WHAT THIS TASK INVOLVES: Look below for the line that contains "Given: Click the hex color input field", then copy it and each following line exactly, through and including the line that contains "Task: Click the erroneous".

---------- MATERIAL TO PROCESS ----------

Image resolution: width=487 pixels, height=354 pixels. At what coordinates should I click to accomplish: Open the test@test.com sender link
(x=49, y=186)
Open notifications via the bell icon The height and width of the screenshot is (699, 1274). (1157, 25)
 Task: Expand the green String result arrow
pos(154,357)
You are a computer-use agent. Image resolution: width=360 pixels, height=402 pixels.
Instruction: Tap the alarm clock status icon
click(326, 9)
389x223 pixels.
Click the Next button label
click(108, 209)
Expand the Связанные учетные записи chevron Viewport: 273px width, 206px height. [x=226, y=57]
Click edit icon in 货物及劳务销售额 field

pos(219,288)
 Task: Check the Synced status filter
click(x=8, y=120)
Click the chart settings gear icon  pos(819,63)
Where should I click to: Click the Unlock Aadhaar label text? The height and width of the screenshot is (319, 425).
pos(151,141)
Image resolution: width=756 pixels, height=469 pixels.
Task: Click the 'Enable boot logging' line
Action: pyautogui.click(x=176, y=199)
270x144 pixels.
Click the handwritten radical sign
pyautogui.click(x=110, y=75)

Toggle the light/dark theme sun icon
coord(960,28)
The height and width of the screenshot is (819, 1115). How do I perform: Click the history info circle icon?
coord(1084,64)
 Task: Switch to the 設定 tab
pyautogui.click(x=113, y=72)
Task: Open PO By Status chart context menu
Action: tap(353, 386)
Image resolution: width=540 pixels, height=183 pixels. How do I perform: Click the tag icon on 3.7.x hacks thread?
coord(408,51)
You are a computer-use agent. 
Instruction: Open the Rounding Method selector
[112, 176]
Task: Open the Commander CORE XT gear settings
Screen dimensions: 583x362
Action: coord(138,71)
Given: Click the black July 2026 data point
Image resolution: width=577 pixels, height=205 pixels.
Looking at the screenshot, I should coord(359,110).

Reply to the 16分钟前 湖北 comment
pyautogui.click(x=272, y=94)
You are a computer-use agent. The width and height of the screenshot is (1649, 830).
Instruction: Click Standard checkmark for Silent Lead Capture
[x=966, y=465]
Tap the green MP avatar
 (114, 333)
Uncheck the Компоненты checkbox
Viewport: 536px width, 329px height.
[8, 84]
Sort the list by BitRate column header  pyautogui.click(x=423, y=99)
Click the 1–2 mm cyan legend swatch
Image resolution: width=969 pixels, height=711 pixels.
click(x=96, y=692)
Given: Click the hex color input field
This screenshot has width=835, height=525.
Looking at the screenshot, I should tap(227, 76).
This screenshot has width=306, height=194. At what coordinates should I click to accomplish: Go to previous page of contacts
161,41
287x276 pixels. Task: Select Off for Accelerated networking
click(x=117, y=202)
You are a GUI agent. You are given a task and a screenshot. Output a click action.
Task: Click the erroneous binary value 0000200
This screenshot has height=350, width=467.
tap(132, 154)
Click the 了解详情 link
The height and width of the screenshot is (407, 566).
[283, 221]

----------

RESULT OF THE TASK:
Given: Click the hex color input field
This screenshot has width=835, height=525.
Looking at the screenshot, I should tap(227, 76).
This screenshot has width=306, height=194. At what coordinates should I click to accomplish: Go to previous page of contacts
161,41
287x276 pixels. Task: Select Off for Accelerated networking
click(x=117, y=202)
You are a GUI agent. You are given a task and a screenshot. Output a click action.
Task: Click the erroneous binary value 0000200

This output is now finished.